#71 – Dick Bernard: Dixie Chicks, on the road…with fascism?

Enroute to and from North Dakota last week, I listened, twice, to one of my favorite CDs, the Dixie Chicks 2006 release, “Taking the Long Way”.   I’ll listen to it again on Monday as I take the same trip back to my home state.
The CD is an inspirational one for me.
I knew of the Dixie Chicks before 2006, but barely.  I knew they were very big in country music circles. 
In mid-March, 2003, in London, “the top of the world came crashing down” on their career (quote from the title cut of the CD).
The George W. Bush administration was preparing to officially go to war against Iraq, and ten days before the bombs began to officially fall, lead singer Natalie Maines, a Texan, said “We don’t want this war, this violence, and we’re ashamed that the President of the United States is from Texas.”
The Chicks “paid a price” for that simple expression of free speech alright (the quote is from another cut of Taking the Long Way.)

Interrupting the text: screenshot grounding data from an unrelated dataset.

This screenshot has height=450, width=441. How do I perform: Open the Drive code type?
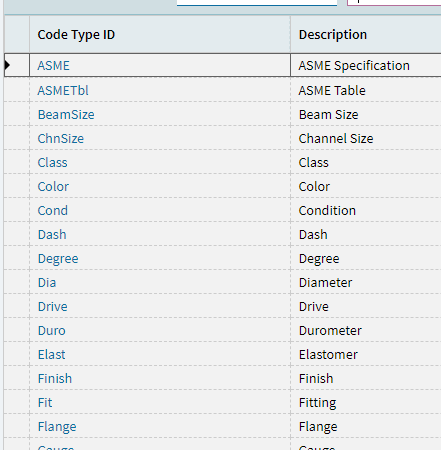coord(53,307)
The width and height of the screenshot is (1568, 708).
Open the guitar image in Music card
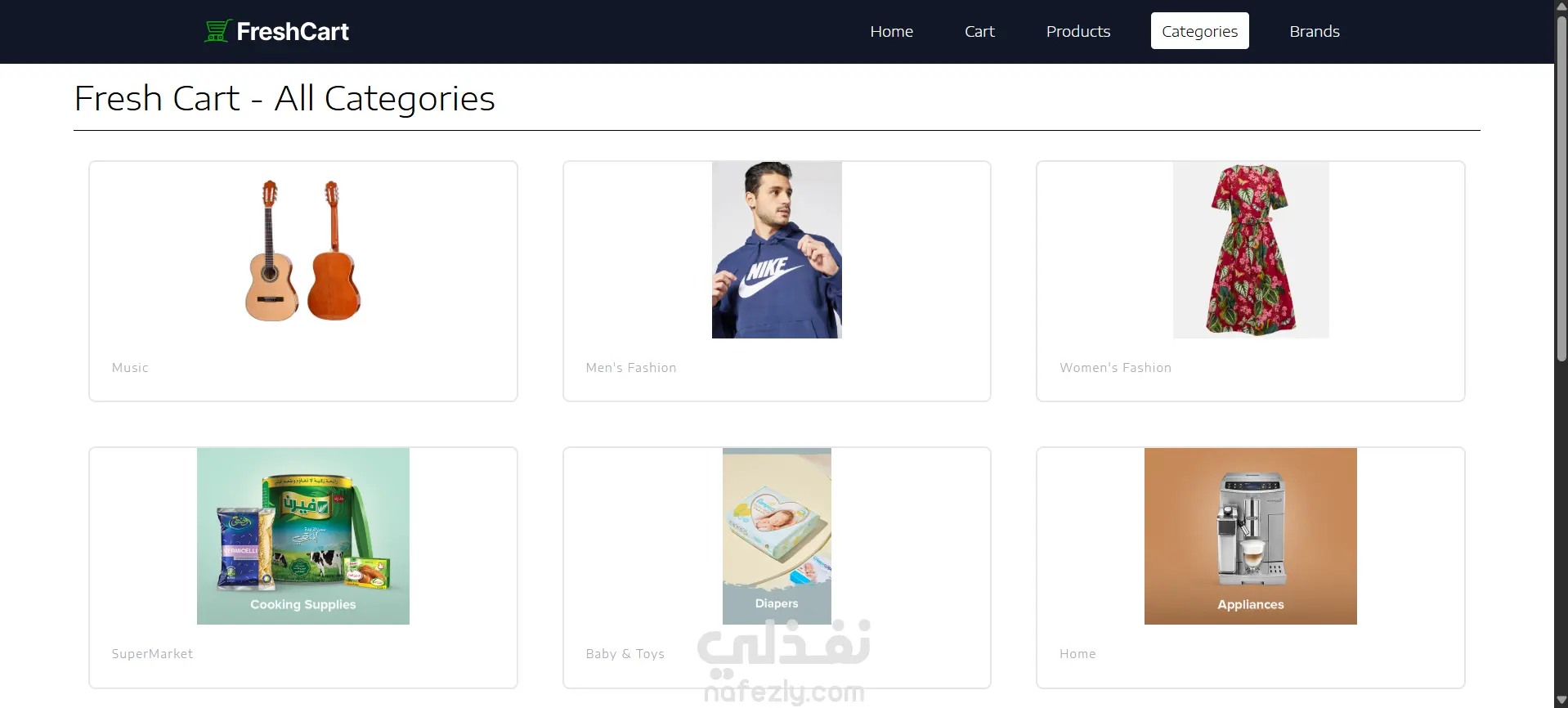click(x=303, y=250)
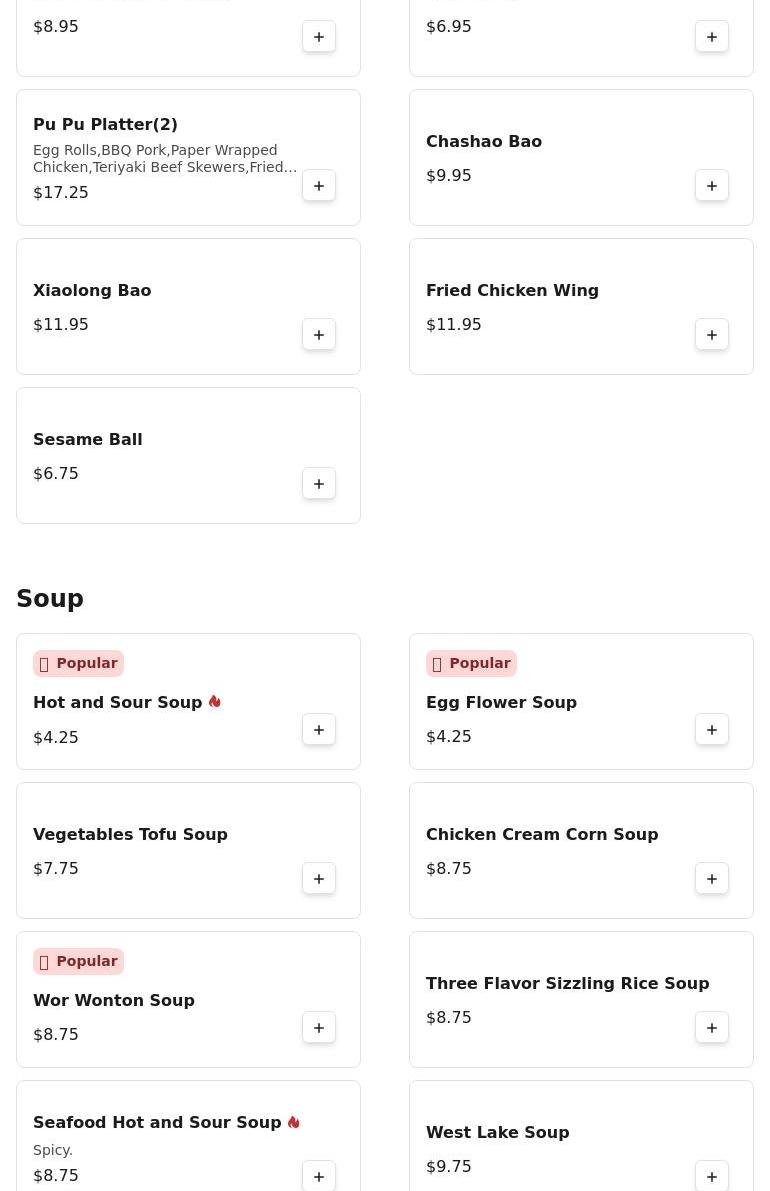The image size is (770, 1191).
Task: Add Wor Wonton Soup with plus button
Action: (319, 1027)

Almost instantly, the group went from hero to goat amongst many of its “fans”.  It was labelled unpatriotic.  My recollection of the time was that tour dates were cancelled, threats were made against their lives (“shut up and sing or your life will be over“), radio stations black-listed their recordings, “fans” burned their CDs in public….  It was an awesome display of suppression of free speech, by people who supposedly are the proponents of freedom and free speech and liberty.
“Taking the Long Way” is the Dixie Chicks response to what happened to them in 2003, simply because one of them expressed an opinion.  They were subjected to a collective act of bullying and it worked.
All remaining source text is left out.